╭─ Recorded information

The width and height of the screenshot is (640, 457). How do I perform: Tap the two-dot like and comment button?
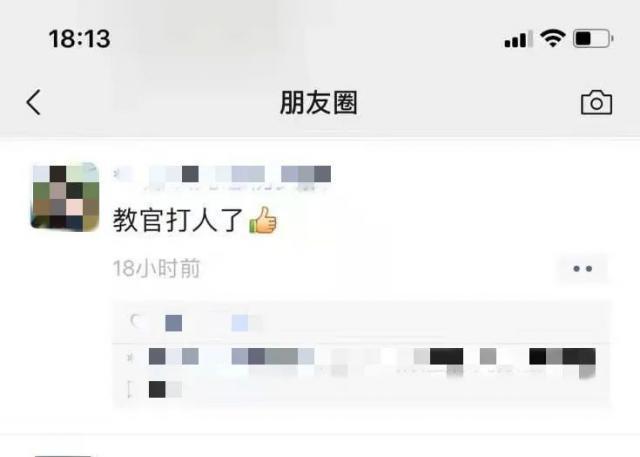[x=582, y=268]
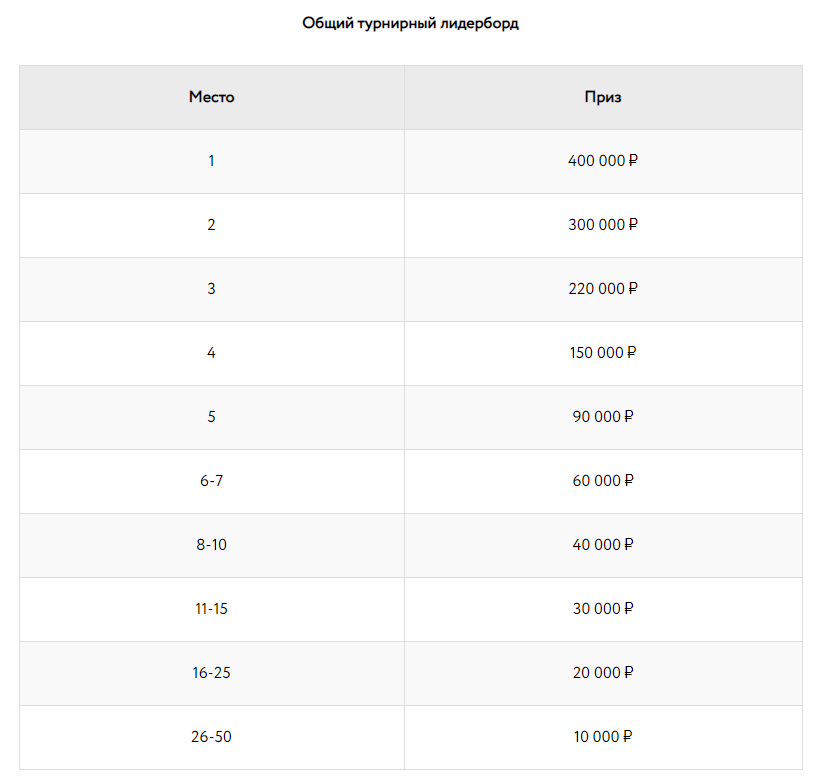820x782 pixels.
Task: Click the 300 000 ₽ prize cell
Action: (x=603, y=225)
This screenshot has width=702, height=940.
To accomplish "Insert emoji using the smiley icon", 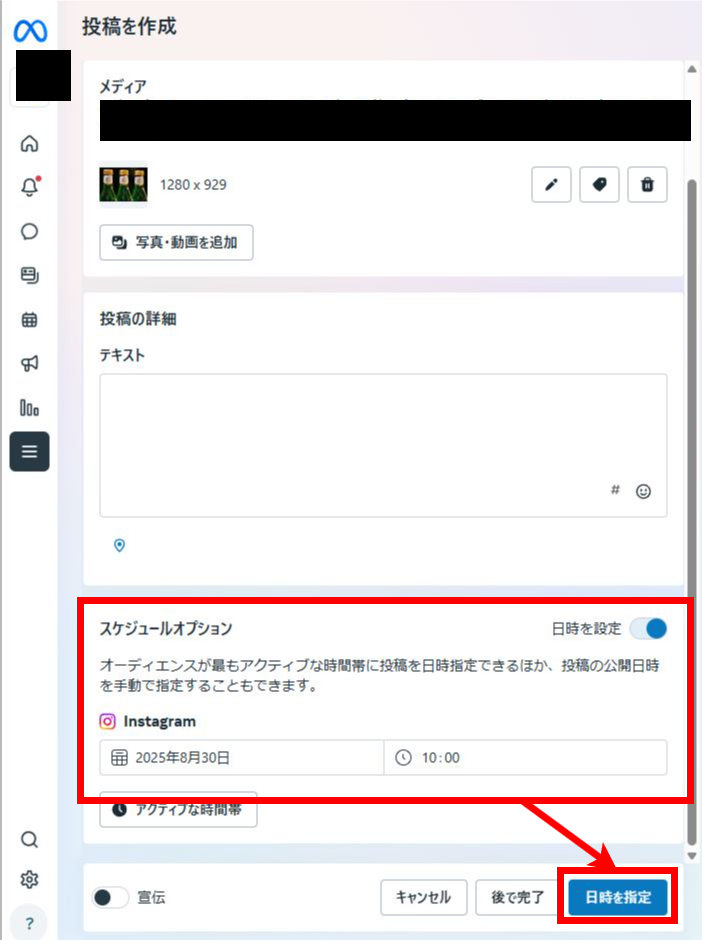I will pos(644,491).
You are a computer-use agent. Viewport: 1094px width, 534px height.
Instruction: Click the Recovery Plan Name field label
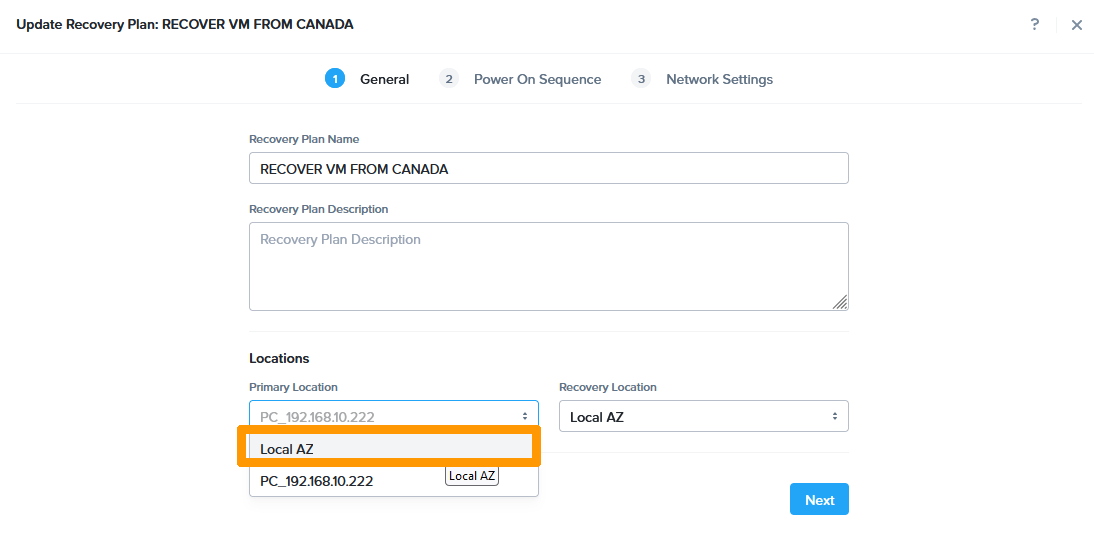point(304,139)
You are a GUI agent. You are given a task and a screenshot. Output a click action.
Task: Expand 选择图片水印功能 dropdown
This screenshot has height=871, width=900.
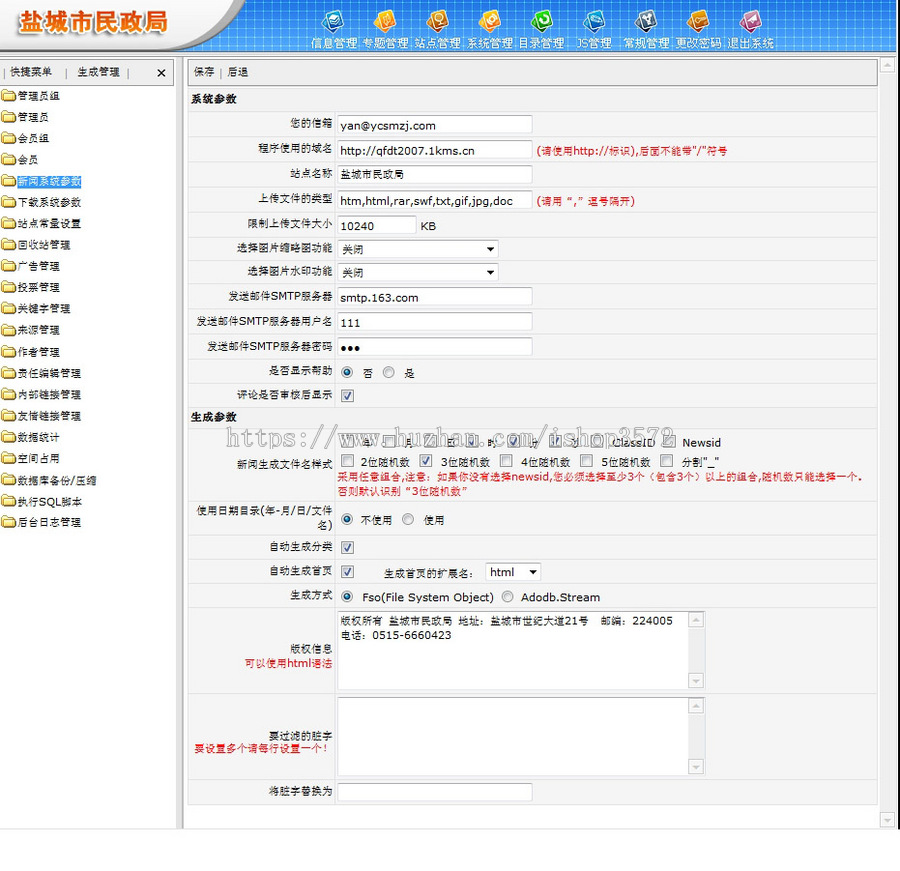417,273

╰─
╭─ Recorded information

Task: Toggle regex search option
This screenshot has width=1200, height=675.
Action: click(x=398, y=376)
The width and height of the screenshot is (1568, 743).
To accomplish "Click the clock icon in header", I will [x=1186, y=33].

╰─
╭─ Recorded information

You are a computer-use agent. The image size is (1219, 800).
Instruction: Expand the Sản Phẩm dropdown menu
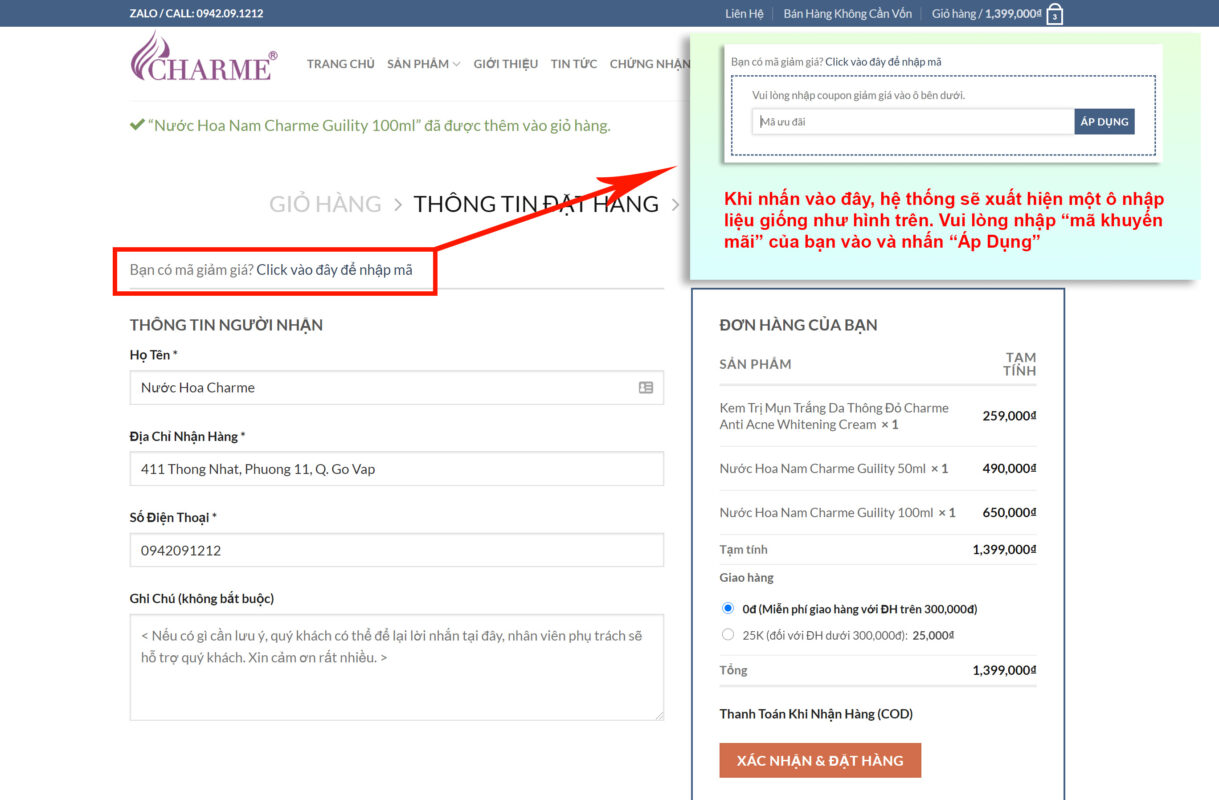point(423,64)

╰─

Search the entries above for the string "computer". Copy each line that holds it.

Written solution:
You are a computer-use agent. Viewport: 1094px width, 534px height.
You are a computer-use agent. The image size is (1219, 800).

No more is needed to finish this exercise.